下面开始分析代码,先来看传入的sport是0的情况:
net/ipv4/inet_connection_sock.c
/* Obtain a reference to a local port for the given sock,
* if snum is zero it means select any available local port.
* We try to allocate an odd port (and leave even ports for connect())
*/
int inet_csk_get_port(struct sock *sk, unsigned short snum)
{
struct inet_hashinfo *hinfo = tcp_or_dccp_get_hashinfo(sk);
bool reuse = sk->sk_reuse && sk->sk_state != TCP_LISTEN;
bool found_port = false, check_bind_conflict = true;
bool bhash_created = false, bhash2_created = false;
int ret = -EADDRINUSE, port = snum, l3mdev;
struct inet_bind_hashbucket *head, *head2;
struct inet_bind2_bucket *tb2 = NULL;
struct inet_bind_bucket *tb = NULL;
bool head2_lock_acquired = false;
struct net *net = sock_net(sk);
l3mdev = inet_sk_bound_l3mdev(sk);
if (!port) {
head = inet_csk_find_open_port(sk, &tb, &tb2, &head2, &port);
if (!head)
return ret;
head2_lock_acquired = true;
if (tb && tb2)
goto success;
found_port = true;
} else {
head = &hinfo->bhash[inet_bhashfn(net, port,
hinfo->bhash_size)];
spin_lock_bh(&head->lock);
inet_bind_bucket_for_each(tb, &head->chain)
if (inet_bind_bucket_match(tb, net, port, l3mdev))
break;
}
if (!tb) {
tb = inet_bind_bucket_create(hinfo->bind_bucket_cachep, net,
head, port, l3mdev);
if (!tb)
goto fail_unlock;
bhash_created = true;
}
if (!found_port) {
if (!hlist_empty(&tb->owners)) {
if (sk->sk_reuse == SK_FORCE_REUSE ||
(tb->fastreuse > 0 && reuse) ||
sk_reuseport_match(tb, sk))
check_bind_conflict = false;
}
if (check_bind_conflict && inet_use_bhash2_on_bind(sk)) {
if (inet_bhash2_addr_any_conflict(sk, port, l3mdev, true, true))
goto fail_unlock;
}
head2 = inet_bhashfn_portaddr(hinfo, sk, net, port);
spin_lock(&head2->lock);
head2_lock_acquired = true;
tb2 = inet_bind2_bucket_find(head2, net, port, l3mdev, sk);
}
if (!tb2) {
tb2 = inet_bind2_bucket_create(hinfo->bind2_bucket_cachep,
net, head2, port, l3mdev, sk);
if (!tb2)
goto fail_unlock;
bhash2_created = true;
}
if (!found_port && check_bind_conflict) {
if (inet_csk_bind_conflict(sk, tb, tb2, true, true))
goto fail_unlock;
}
success:
inet_csk_update_fastreuse(tb, sk);
if (!inet_csk(sk)->icsk_bind_hash)
inet_bind_hash(sk, tb, tb2, port);
WARN_ON(inet_csk(sk)->icsk_bind_hash != tb);
WARN_ON(inet_csk(sk)->icsk_bind2_hash != tb2);
ret = 0;
fail_unlock:
if (ret) {
if (bhash_created)
inet_bind_bucket_destroy(hinfo->bind_bucket_cachep, tb);
if (bhash2_created)
inet_bind2_bucket_destroy(hinfo->bind2_bucket_cachep,
tb2);
}
if (head2_lock_acquired)
spin_unlock(&head2->lock);
spin_unlock_bh(&head->lock);
return ret;
}
EXPORT_SYMBOL_GPL(inet_csk_get_port);
其核心函数inet_csk_find_open_port:
net/ipv4/inet_connection_sock.c
/*
* Find an open port number for the socket.

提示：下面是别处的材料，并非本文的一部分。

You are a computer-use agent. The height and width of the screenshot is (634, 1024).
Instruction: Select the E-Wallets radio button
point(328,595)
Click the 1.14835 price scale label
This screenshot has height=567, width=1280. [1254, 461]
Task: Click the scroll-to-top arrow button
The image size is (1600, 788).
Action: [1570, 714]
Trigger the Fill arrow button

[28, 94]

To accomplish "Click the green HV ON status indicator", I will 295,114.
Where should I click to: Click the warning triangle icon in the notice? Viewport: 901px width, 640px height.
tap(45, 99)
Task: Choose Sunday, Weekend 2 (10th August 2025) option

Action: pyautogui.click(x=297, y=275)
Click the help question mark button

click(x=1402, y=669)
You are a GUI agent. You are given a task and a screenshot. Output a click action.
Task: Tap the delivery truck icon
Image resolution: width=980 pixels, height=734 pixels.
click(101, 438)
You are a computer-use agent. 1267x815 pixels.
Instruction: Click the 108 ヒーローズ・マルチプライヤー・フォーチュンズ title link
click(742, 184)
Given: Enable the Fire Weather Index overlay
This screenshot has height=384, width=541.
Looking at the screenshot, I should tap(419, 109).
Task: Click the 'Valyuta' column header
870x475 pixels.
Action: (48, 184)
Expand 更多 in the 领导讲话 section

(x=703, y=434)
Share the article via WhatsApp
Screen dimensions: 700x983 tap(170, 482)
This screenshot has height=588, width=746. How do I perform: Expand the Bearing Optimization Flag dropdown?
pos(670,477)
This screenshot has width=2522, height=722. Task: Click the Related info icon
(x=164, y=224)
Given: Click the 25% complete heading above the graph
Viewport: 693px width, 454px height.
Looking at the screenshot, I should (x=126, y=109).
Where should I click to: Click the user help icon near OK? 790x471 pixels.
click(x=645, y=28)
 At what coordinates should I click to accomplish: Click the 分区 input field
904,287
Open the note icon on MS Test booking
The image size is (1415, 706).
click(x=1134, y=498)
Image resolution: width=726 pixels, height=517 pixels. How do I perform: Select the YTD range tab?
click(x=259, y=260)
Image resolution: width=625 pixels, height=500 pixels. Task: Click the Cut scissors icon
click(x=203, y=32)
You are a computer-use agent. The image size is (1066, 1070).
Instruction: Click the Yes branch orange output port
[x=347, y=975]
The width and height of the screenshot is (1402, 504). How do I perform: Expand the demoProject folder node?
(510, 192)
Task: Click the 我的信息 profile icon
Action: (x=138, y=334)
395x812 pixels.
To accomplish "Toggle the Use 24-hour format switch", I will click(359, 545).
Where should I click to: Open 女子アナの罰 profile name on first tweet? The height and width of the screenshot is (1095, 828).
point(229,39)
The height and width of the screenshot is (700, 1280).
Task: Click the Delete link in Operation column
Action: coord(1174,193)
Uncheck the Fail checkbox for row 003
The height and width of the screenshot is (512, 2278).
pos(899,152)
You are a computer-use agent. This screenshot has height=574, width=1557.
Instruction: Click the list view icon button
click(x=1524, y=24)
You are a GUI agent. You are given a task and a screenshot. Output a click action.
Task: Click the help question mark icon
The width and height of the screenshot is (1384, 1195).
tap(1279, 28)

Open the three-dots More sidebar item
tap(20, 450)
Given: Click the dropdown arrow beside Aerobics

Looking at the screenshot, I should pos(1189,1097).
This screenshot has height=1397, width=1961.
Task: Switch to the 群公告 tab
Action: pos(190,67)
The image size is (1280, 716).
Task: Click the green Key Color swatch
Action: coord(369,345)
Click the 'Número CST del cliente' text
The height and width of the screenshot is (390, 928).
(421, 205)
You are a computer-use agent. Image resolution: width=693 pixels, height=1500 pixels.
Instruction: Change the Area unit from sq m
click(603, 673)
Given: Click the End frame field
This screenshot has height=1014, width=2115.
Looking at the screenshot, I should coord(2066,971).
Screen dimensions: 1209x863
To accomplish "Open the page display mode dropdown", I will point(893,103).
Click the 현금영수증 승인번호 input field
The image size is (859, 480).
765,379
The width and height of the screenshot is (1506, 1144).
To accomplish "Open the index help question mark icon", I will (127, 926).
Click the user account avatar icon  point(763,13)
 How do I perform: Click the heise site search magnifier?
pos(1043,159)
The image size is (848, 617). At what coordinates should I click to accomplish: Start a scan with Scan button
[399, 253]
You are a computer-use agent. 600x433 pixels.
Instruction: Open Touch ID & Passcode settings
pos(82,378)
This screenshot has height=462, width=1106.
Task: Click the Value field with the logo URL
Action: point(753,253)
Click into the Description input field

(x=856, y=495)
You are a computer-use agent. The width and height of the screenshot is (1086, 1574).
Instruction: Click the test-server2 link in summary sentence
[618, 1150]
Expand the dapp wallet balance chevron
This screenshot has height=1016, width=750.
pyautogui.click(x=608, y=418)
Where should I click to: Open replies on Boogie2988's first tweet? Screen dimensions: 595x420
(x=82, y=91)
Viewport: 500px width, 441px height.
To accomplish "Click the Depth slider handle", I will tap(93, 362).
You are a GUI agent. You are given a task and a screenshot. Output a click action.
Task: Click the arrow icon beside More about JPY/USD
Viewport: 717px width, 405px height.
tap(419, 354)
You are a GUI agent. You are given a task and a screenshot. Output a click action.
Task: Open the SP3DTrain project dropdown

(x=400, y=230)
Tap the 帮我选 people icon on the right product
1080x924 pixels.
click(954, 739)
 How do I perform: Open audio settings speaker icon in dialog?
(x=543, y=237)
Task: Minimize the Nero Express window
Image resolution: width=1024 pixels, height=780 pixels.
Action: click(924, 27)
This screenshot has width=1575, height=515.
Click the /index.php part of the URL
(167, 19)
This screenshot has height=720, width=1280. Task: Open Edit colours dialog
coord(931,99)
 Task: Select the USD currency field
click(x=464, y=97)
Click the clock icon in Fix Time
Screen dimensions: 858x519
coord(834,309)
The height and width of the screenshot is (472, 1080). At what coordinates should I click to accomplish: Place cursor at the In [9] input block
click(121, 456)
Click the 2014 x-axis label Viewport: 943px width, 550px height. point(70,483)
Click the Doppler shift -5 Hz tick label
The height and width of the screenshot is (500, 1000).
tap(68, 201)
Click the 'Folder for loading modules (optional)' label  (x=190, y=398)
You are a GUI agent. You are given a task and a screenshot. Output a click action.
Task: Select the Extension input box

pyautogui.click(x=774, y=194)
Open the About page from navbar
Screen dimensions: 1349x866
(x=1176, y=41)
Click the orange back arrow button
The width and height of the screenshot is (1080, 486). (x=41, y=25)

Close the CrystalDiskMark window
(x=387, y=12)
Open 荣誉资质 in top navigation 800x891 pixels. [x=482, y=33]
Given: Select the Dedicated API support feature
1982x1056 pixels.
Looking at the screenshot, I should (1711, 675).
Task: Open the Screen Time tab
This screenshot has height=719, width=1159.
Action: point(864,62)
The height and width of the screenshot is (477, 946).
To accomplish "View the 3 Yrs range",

Returns with the
* inet_bind_hashbucket locks held if successful.
*/
static struct inet_bind_hashbucket *
inet_csk_find_open_port(const struct sock *sk, struct inet_bind_bucket **tb_ret,
struct inet_bind2_bucket **tb2_ret,
struct inet_bind_hashbucket **head2_ret, int *port_ret)
{
struct inet_hashinfo *hinfo = tcp_or_dccp_get_hashinfo(sk);
int i, low, high, attempt_half, port, l3mdev;
struct inet_bind_hashbucket *head, *head2;
struct net *net = sock_net(sk);
struct inet_bind2_bucket *tb2;
struct inet_bind_bucket *tb;
u32 remaining, offset;
bool relax = false;
l3mdev = inet_sk_bound_l3mdev(sk);
ports_exhausted:
attempt_half = (sk->sk_reuse == SK_CAN_REUSE) ? 1 : 0;
other_half_scan:
inet_get_local_port_range(net, &low, &high);
high++; /* [32768, 60999] -> [32768, 61000[ */
if (high - low < 4)
attempt_half = 0;
if (attempt_half) {
int half = low + (((high - low) >> 2) << 1);
if (attempt_half == 1)
high = half;
else
low = half;
}
remaining = high - low;
if (likely(remaining > 1))
remaining &= ~1U;
offset = prandom_u32_max(remaining);
/* __inet_hash_connect() favors ports having @low parity
* We do the opposite to not pollute connect() users.
*/
offset |= 1U;
other_parity_scan:
port = low + offset;
for (i = 0; i < remaining; i += 2, port += 2) {
if (unlikely(port >= high))
port -= remaining;
if (inet_is_local_reserved_port(net, port))
continue;
head = &hinfo->bhash[inet_bhashfn(net, port,
hinfo->bhash_size)];
spin_lock_bh(&head->lock);
if (inet_use_bhash2_on_bind(sk)) {
if (inet_bhash2_addr_any_conflict(sk, port, l3mdev, relax, false))
goto next_port;
}
head2 = inet_bhashfn_portaddr(hinfo, sk, net, port);
spin_lock(&head2->lock);
tb2 = inet_bind2_bucket_find(head2, net, port, l3mdev, sk);
inet_bind_bucket_for_each(tb, &head->chain)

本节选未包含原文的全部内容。